> [СПИСОК ЗАДАНИЙ]:
(1) Оформите все строки из блока 1 в виде таблицы Markdown со столбцами «Номер» и «Строка» и пропустите пустые строки. Изображения в ответ не включайте.
(2) Продолжите рассказ о голодающей семье Канафии, начав сразу после его последнего предложения.

> [ТЕКСТ СТРАНИЦЫ]:

Жакиов 1085 Ж. О самом насущном // Северный Казахстан. 2003. 26 мая. С. 4
О САМОМ НАСУЩНОМ.
ПРЕДСМЕРТНАЯ ТОСКА ПО ХЛЕБУ....Канафия с трудом открыл глаза. Почерневшее от грязи и пыли стеганое одеяло плохо грело его полуобнаженное тело, а оно, иссохшее, жаждало тепла...
Сквозь небольшое, покрытое изморозью окно землянки тускло пробивался утренний свет. Начало зимы, конец глубокой осени. В избушке и за окном - звенящая тишина. А может быть, он ничего не слышит, потому что оглох от голода...
Вот уже больше недели Канафия не встает, настолько ослабел. Последние крохи пищи, которые мать приберегала для него, растаяли, как снежинки на руке, а последние три дня, кроме воды, он ничего не видел. Вчера отец притащился откуда-то с молотком в руке, сел на пол и махнул рукой: "Хотел прибить соседскую собаку, не смог, убежала. Звал ее: Кутжол, Кутжол - не подходит. Справная. Наверное, трупы ест... А у меня не хватило прыти...", - еле ворочал языком отец. Вскоре затих. Раньше он пытался поймать приблудную кошку - тоже не поддалась. А сейчас лежит отец в углу комнаты на полу, свернулся калачиком, укрылся своим старым полушубком. Только ноги торчат, обутые в сапоги. Теплые сапоги - внутри войлок. В доме холодно, а ему, наверное, в них тепло. Голова отца прикрыта воротником, цвет которого сливается с его серебристыми волосами. Сейчас в полутьме не различишь, где воротник, а где голова, лица не видно.
Мать Канафии вчера целый день добывала где-то топливо для печи. Собирала щепки, кусочки коры. Нашла где-то клок соломы. Дров возле дома нет, сожгла уже все, а лес не близко. Дойти до него, срубить дерево, притащить оттуда поленья ей уже не по силам.
Канаш (так зовет его мать) вспомнил, как в семье по весне зарезали последнего валуха. Соли не было, так мать вялила баранину, а потом варила в казане засохшее мясо. Сурпа и кусочки мяса еще поддерживали силы. В конце лета мясо это кончилось, а хлеба не было с конца прошлой зимы. Тогда отец раздобыл где-то маленькую торбу пшеницы. Половину зерна мать на ручной мельнице размолола, достала щепотку соли, а потом испекла в золе круглые лепешки.

> [ИСХОДНЫЕ СТРОКИ]:
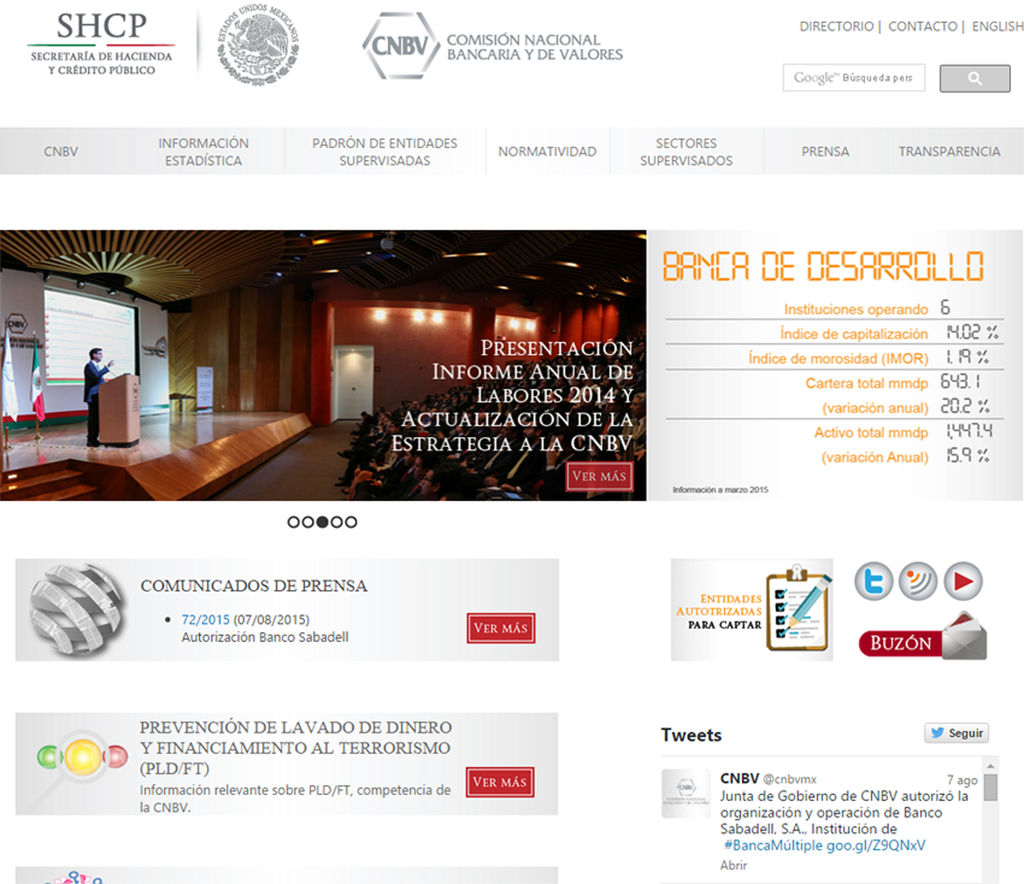Expand the Información Estadística menu
The image size is (1024, 884).
point(203,152)
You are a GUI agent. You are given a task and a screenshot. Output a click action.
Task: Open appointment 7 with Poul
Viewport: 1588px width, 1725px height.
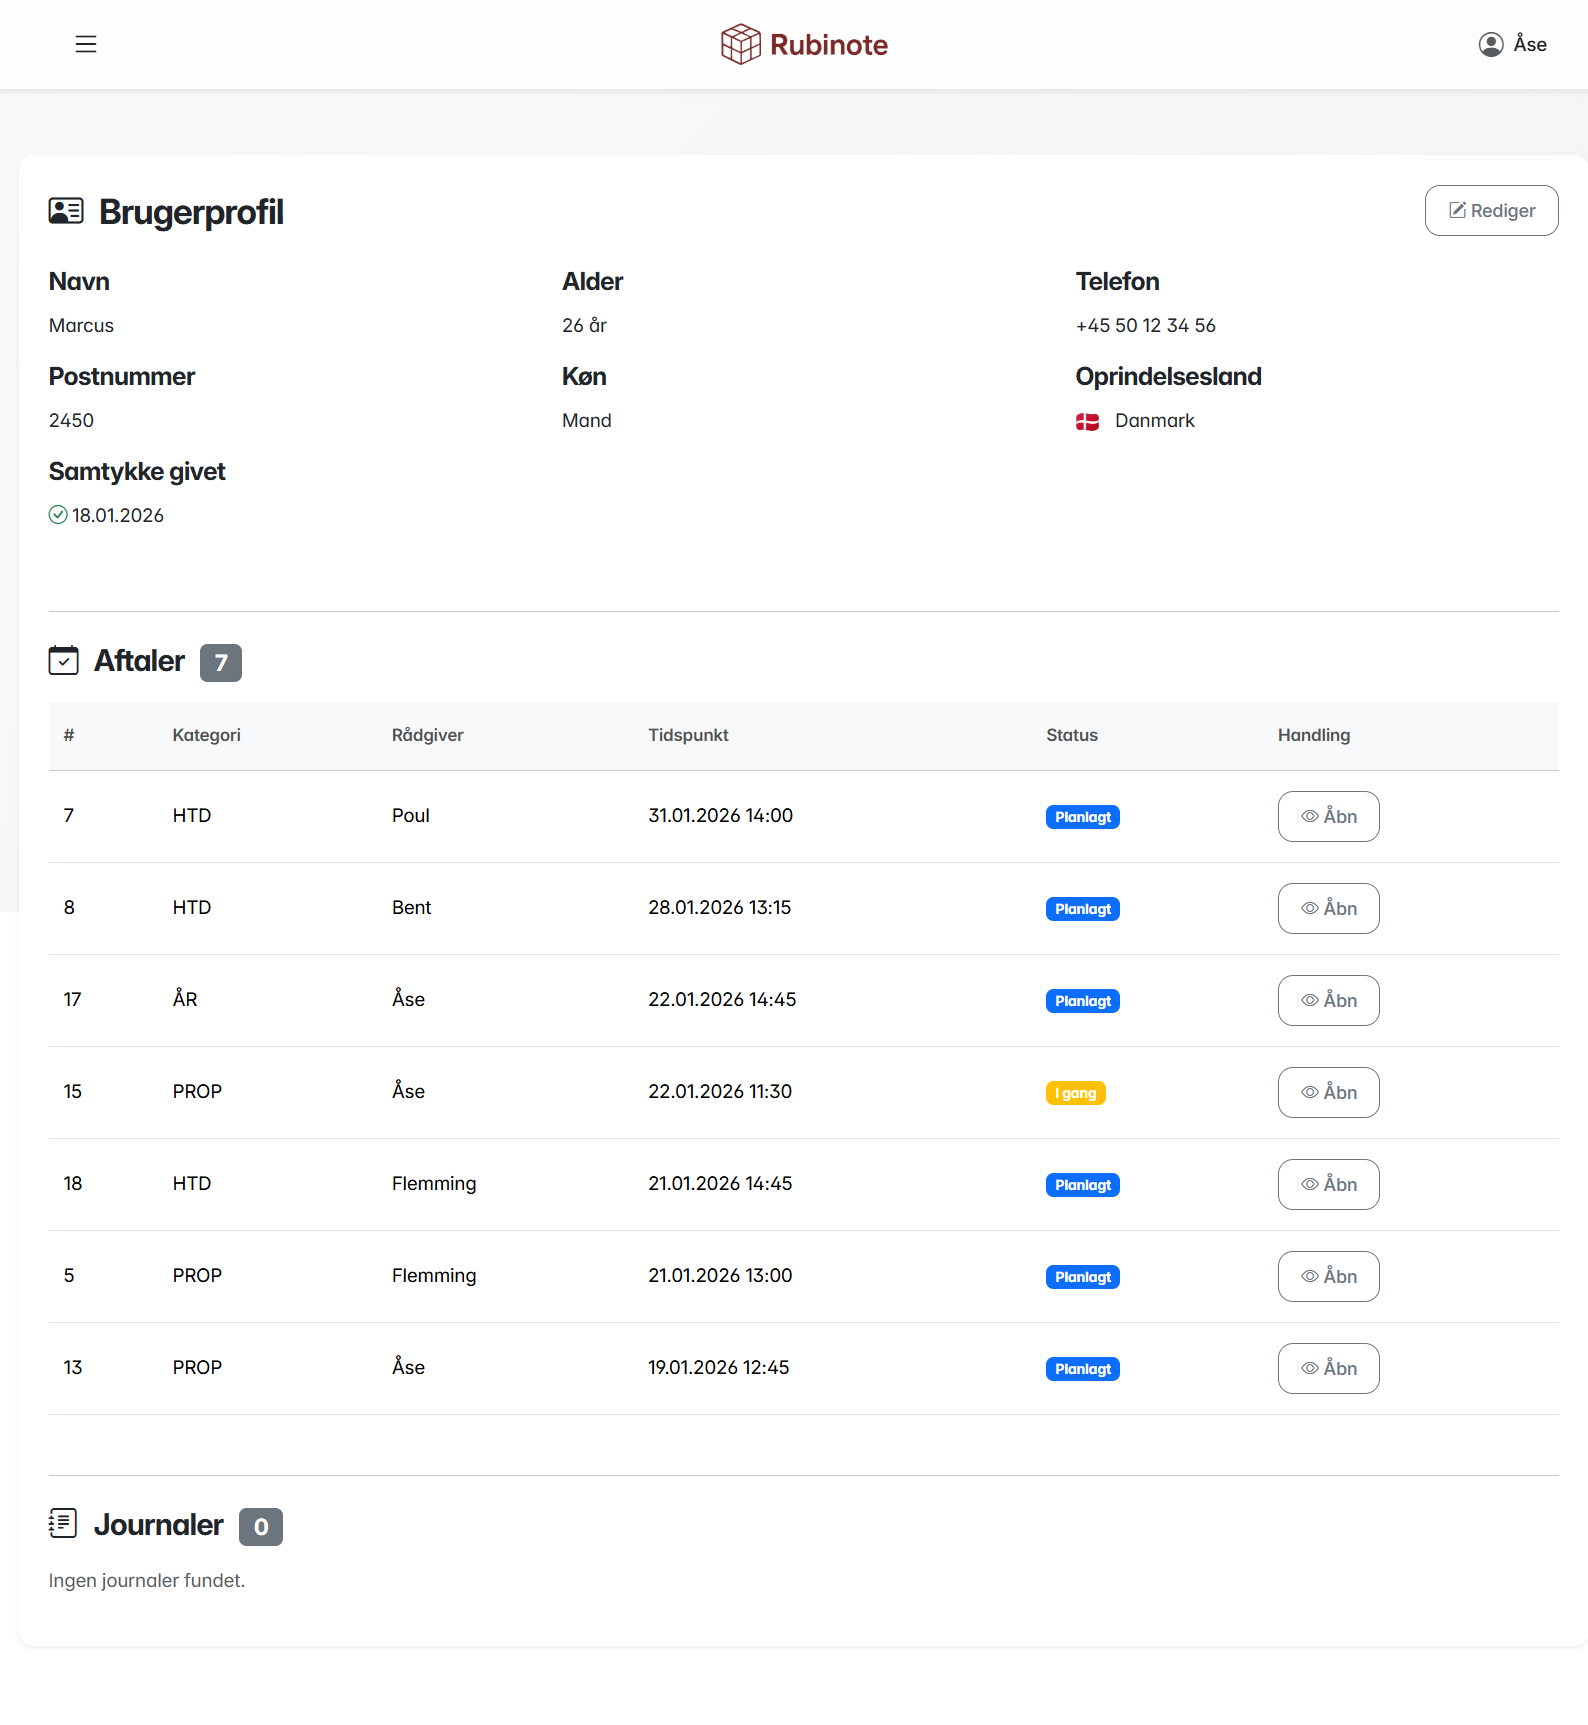tap(1328, 816)
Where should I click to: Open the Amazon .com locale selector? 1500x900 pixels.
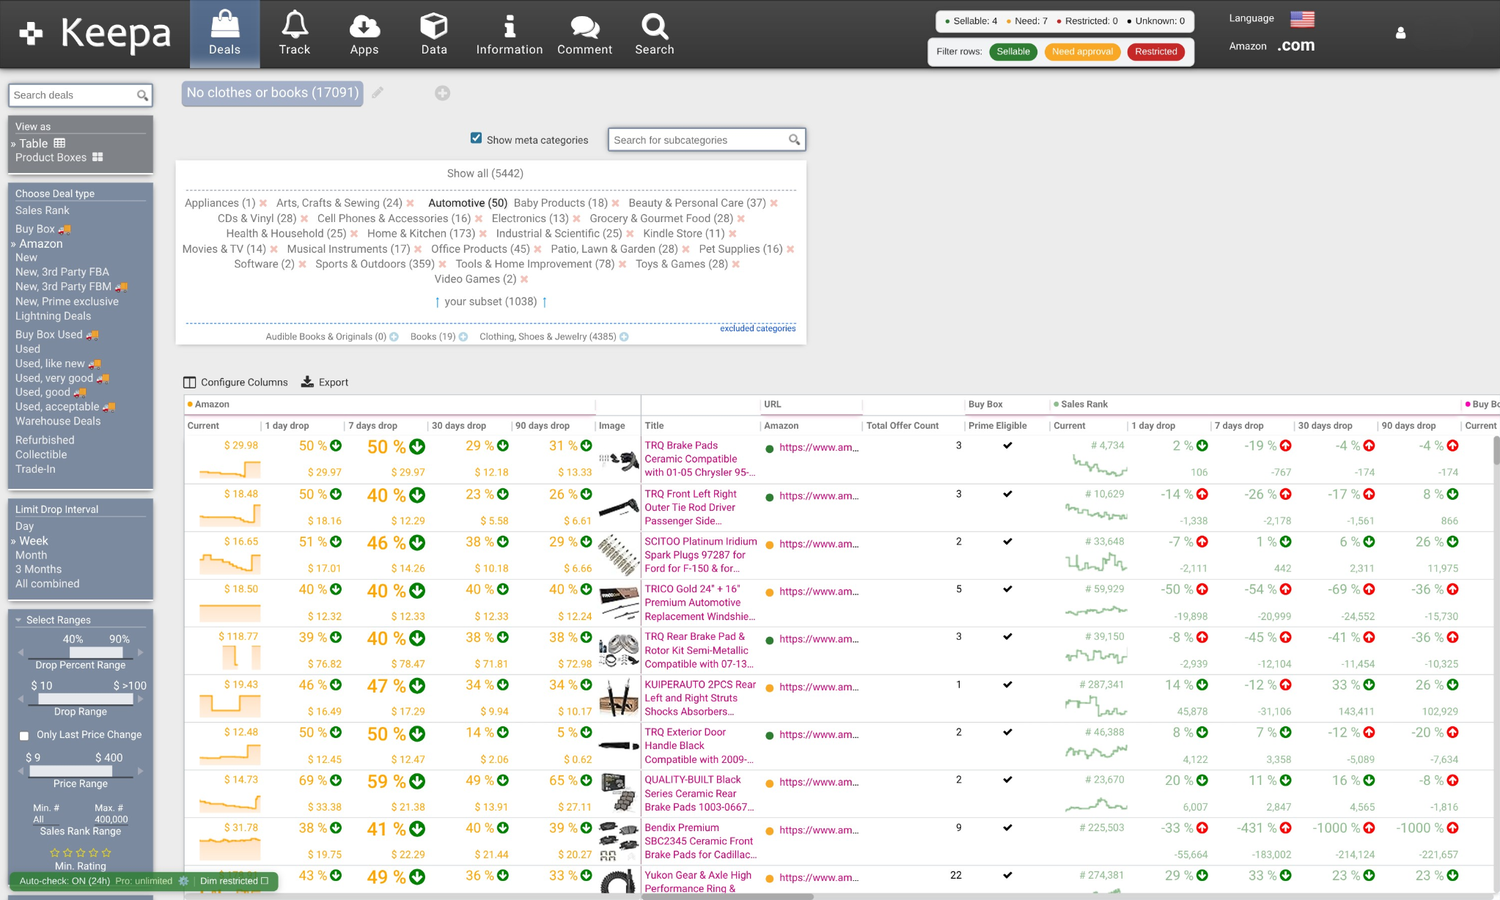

> [РЕЗУЛЬТАТЫ ПО ЗАДАНИЯМ]:
(1)
| Номер | Строка |
|---|---|
| 1 | Expand the Información Estadística menu |
| 2 | The image size is (1024, 884). |
| 3 | point(203,152) |
| 4 | You are a GUI agent. You are given a task and a screenshot. Output a click action. |
| 5 | Task: Open appointment 7 with Poul |
| 6 | Viewport: 1588px width, 1725px height. |
| 7 | tap(1328, 816) |
| 8 | Where should I click to: Open the Amazon .com locale selector? 1500x900 pixels. |

(2)
Если бы кто знал, что испытывал сейчас двенадцатилетний мальчик, вспоминая запах и вкус того хлеба! А выразить это словами он не смог бы. Даже взрослым, на склоне лет, он помнил об этом чувстве, об этой предсмертной тоске по кусочку хлеба...
- А где же мама? - прошептали его потрескавшиеся губы. - Где она?
Канаш снова впал в забытье... Пришел он в сознание, когда предзимнее солнце тускло, освещало избушку и в ней стало чуточку светлее. Отец все так же и в том же положении лежит в углу комнаты. И матери не видно. В избушке по-прежнему тихо...
-Аке, проснись, - позвал Канаш, но тот даже не шевельнулся. "Как долго и крепко спит", - подумал мальчик. И заскулил - на плач не хватило силы.
В последний раз плакал он навзрыд, когда у них со двора уводили жеребую кобылу со стригуном, корову с теленком. А овец - их было штук десять - вместе с ягнятами забрали раньше, оставили только того тощего валуха. Отца пригрозили сослать в края, где ездят на собаках, если не отдаст скот. А он оправдывался: "Я не отказываюсь вступать в колхоз. Но почему я должен лишаться последней своей скотины, ведь без нее мы совсем пропадем?". Тогда в доме вместе с детьми было семь человек. Бабушки, троих его братьев и сестер уже нет. Умерли с голоду...
От этих воспоминаний Канашу стало еще страшней: и оттого, что он умирает, и оттого, что так долго спит отец, а он не может его разбудить, и оттого, что не знает, где теперь его мать...
... Ему показалось, что с улицы послышались какие-то звуки. Нет, не почудилось ему. Вон уже чьи-то голоса; сначала у окна, затем в сенях - шаги людей. Со скрипом отворилась дверь.
- Здесь есть люди, - проговорил кто-то, - зайдем в избу.
- Что, тоже мертвецы? - спросил другой.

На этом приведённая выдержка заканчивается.